The records appear below. Repeat them exactly.
== RECORD EXTRACTS
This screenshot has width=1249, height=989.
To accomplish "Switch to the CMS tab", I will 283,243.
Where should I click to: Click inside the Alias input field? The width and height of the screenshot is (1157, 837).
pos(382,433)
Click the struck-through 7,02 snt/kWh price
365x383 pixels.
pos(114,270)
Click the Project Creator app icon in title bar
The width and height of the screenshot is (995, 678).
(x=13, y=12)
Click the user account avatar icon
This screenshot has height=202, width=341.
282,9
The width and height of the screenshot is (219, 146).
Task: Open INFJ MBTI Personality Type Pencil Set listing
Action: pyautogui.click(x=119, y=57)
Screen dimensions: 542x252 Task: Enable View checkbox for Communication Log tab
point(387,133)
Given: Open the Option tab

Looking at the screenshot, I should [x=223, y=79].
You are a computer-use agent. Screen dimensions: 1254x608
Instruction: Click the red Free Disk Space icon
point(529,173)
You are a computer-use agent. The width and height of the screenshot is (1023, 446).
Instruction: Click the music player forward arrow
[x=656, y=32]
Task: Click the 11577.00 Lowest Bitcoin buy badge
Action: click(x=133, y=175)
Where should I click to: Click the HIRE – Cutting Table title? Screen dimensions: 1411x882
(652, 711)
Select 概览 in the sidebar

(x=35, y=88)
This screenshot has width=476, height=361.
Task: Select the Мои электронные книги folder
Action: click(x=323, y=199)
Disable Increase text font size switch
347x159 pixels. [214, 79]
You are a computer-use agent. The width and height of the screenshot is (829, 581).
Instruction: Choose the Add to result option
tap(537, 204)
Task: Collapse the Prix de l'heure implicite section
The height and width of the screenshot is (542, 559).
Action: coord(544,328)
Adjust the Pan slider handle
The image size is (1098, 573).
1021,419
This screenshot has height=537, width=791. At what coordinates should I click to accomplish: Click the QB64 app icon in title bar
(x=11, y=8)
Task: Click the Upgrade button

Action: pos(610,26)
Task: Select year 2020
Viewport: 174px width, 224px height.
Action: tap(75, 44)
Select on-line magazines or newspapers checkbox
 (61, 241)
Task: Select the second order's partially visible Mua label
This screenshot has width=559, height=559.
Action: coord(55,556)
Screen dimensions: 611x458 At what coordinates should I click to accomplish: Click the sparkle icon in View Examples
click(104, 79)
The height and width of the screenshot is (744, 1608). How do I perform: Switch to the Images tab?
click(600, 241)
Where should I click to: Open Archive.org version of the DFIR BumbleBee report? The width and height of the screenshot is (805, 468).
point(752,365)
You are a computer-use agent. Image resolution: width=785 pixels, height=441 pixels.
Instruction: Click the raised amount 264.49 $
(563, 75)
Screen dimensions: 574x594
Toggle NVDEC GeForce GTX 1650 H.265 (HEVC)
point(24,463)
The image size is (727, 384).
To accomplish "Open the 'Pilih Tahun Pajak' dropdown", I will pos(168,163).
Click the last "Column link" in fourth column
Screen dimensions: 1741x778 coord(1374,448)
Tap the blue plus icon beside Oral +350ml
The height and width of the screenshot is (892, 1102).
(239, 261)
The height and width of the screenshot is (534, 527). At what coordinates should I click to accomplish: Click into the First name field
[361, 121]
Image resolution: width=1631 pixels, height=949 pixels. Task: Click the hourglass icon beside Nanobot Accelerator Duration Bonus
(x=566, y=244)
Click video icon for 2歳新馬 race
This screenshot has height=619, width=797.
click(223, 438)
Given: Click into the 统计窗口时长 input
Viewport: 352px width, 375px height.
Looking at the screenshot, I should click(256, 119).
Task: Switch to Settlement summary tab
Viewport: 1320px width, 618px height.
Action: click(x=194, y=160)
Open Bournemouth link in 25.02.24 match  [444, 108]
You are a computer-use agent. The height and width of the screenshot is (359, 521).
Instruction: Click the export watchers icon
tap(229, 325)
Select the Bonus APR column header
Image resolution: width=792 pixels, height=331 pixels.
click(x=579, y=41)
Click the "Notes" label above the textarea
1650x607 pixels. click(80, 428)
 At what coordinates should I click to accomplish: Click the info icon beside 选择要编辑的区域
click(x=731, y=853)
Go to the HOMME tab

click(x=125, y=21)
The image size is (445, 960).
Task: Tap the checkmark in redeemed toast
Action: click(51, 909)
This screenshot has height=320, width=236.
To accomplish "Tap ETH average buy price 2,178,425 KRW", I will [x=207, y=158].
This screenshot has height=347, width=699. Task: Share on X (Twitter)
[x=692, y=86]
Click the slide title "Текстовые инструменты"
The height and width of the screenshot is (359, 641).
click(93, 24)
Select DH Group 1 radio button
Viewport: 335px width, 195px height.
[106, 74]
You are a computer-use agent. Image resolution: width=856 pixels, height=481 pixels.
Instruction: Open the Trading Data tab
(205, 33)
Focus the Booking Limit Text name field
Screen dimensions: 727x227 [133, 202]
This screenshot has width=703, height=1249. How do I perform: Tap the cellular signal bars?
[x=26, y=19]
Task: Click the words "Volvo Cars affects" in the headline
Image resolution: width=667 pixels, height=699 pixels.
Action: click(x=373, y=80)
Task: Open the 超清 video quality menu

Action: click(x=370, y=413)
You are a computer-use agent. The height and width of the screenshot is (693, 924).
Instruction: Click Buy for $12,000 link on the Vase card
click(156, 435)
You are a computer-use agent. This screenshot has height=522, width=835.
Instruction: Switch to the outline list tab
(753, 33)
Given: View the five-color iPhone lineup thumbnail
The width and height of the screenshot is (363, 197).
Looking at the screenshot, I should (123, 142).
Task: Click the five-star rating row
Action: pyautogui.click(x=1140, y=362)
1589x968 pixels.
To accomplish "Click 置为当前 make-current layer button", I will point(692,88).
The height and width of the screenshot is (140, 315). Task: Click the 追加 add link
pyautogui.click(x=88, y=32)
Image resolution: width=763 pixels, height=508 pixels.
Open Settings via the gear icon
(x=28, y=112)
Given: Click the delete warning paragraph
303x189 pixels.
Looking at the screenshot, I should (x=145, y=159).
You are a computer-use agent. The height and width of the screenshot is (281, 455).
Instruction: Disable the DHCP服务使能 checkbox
====
[FINAL ANSWER]
This screenshot has width=1249, height=989.
To accomplish "Switch to the CMS tab", I will 283,243.
Where should I click to: Click inside the Alias input field? The width and height of the screenshot is (1157, 837).
pos(382,433)
Click the struck-through 7,02 snt/kWh price
365x383 pixels.
pos(114,270)
Click the Project Creator app icon in title bar
The width and height of the screenshot is (995, 678).
(x=13, y=12)
Click the user account avatar icon
This screenshot has height=202, width=341.
282,9
The width and height of the screenshot is (219, 146).
Task: Open INFJ MBTI Personality Type Pencil Set listing
Action: pyautogui.click(x=119, y=57)
Screen dimensions: 542x252 Task: Enable View checkbox for Communication Log tab
point(387,133)
Given: Open the Option tab

Looking at the screenshot, I should [x=223, y=79].
You are a computer-use agent. Screen dimensions: 1254x608
Instruction: Click the red Free Disk Space icon
point(529,173)
You are a computer-use agent. The width and height of the screenshot is (1023, 446).
Instruction: Click the music player forward arrow
[x=656, y=32]
Task: Click the 11577.00 Lowest Bitcoin buy badge
Action: click(x=133, y=175)
Where should I click to: Click the HIRE – Cutting Table title? Screen dimensions: 1411x882
(652, 711)
Select 概览 in the sidebar

(x=35, y=88)
This screenshot has width=476, height=361.
Task: Select the Мои электронные книги folder
Action: click(x=323, y=199)
Disable Increase text font size switch
347x159 pixels. [214, 79]
You are a computer-use agent. The width and height of the screenshot is (829, 581).
Instruction: Choose the Add to result option
tap(537, 204)
Task: Collapse the Prix de l'heure implicite section
The height and width of the screenshot is (542, 559).
Action: coord(544,328)
Adjust the Pan slider handle
The image size is (1098, 573).
1021,419
This screenshot has height=537, width=791. At what coordinates should I click to accomplish: Click the QB64 app icon in title bar
(x=11, y=8)
Task: Click the Upgrade button

Action: pos(610,26)
Task: Select year 2020
Viewport: 174px width, 224px height.
Action: tap(75, 44)
Select on-line magazines or newspapers checkbox
 (61, 241)
Task: Select the second order's partially visible Mua label
This screenshot has width=559, height=559.
Action: coord(55,556)
Screen dimensions: 611x458 At what coordinates should I click to accomplish: Click the sparkle icon in View Examples
click(104, 79)
The height and width of the screenshot is (744, 1608). How do I perform: Switch to the Images tab?
click(600, 241)
Where should I click to: Open Archive.org version of the DFIR BumbleBee report? The width and height of the screenshot is (805, 468).
point(752,365)
You are a computer-use agent. Image resolution: width=785 pixels, height=441 pixels.
Instruction: Click the raised amount 264.49 $
(563, 75)
Screen dimensions: 574x594
Toggle NVDEC GeForce GTX 1650 H.265 (HEVC)
point(24,463)
The image size is (727, 384).
To accomplish "Open the 'Pilih Tahun Pajak' dropdown", I will pos(168,163).
Click the last "Column link" in fourth column
Screen dimensions: 1741x778 coord(1374,448)
Tap the blue plus icon beside Oral +350ml
The height and width of the screenshot is (892, 1102).
(239, 261)
The height and width of the screenshot is (534, 527). At what coordinates should I click to accomplish: Click into the First name field
[361, 121]
Image resolution: width=1631 pixels, height=949 pixels. Task: Click the hourglass icon beside Nanobot Accelerator Duration Bonus
(x=566, y=244)
Click video icon for 2歳新馬 race
This screenshot has height=619, width=797.
click(223, 438)
Given: Click into the 统计窗口时长 input
Viewport: 352px width, 375px height.
Looking at the screenshot, I should click(256, 119).
Task: Switch to Settlement summary tab
Viewport: 1320px width, 618px height.
Action: click(x=194, y=160)
Open Bournemouth link in 25.02.24 match  [444, 108]
You are a computer-use agent. The height and width of the screenshot is (359, 521).
Instruction: Click the export watchers icon
tap(229, 325)
Select the Bonus APR column header
Image resolution: width=792 pixels, height=331 pixels.
click(x=579, y=41)
Click the "Notes" label above the textarea
1650x607 pixels. click(80, 428)
 At what coordinates should I click to accomplish: Click the info icon beside 选择要编辑的区域
click(x=731, y=853)
Go to the HOMME tab

click(x=125, y=21)
The image size is (445, 960).
Task: Tap the checkmark in redeemed toast
Action: click(51, 909)
This screenshot has height=320, width=236.
To accomplish "Tap ETH average buy price 2,178,425 KRW", I will [x=207, y=158].
This screenshot has height=347, width=699. Task: Share on X (Twitter)
[x=692, y=86]
Click the slide title "Текстовые инструменты"
The height and width of the screenshot is (359, 641).
click(93, 24)
Select DH Group 1 radio button
Viewport: 335px width, 195px height.
[106, 74]
You are a computer-use agent. Image resolution: width=856 pixels, height=481 pixels.
Instruction: Open the Trading Data tab
(205, 33)
Focus the Booking Limit Text name field
Screen dimensions: 727x227 [133, 202]
This screenshot has width=703, height=1249. How do I perform: Tap the cellular signal bars?
[x=26, y=19]
Task: Click the words "Volvo Cars affects" in the headline
Image resolution: width=667 pixels, height=699 pixels.
Action: click(x=373, y=80)
Task: Open the 超清 video quality menu

Action: click(x=370, y=413)
You are a computer-use agent. The height and width of the screenshot is (693, 924).
Instruction: Click Buy for $12,000 link on the Vase card
click(156, 435)
You are a computer-use agent. This screenshot has height=522, width=835.
Instruction: Switch to the outline list tab
(753, 33)
Given: View the five-color iPhone lineup thumbnail
The width and height of the screenshot is (363, 197).
Looking at the screenshot, I should (123, 142).
Task: Click the five-star rating row
Action: pyautogui.click(x=1140, y=362)
1589x968 pixels.
To accomplish "Click 置为当前 make-current layer button", I will point(692,88).
The height and width of the screenshot is (140, 315). Task: Click the 追加 add link
pyautogui.click(x=88, y=32)
Image resolution: width=763 pixels, height=508 pixels.
Open Settings via the gear icon
(x=28, y=112)
Given: Click the delete warning paragraph
303x189 pixels.
Looking at the screenshot, I should (x=145, y=159).
You are a computer-use agent. The height and width of the screenshot is (281, 455).
Instruction: Disable the DHCP服务使能 checkbox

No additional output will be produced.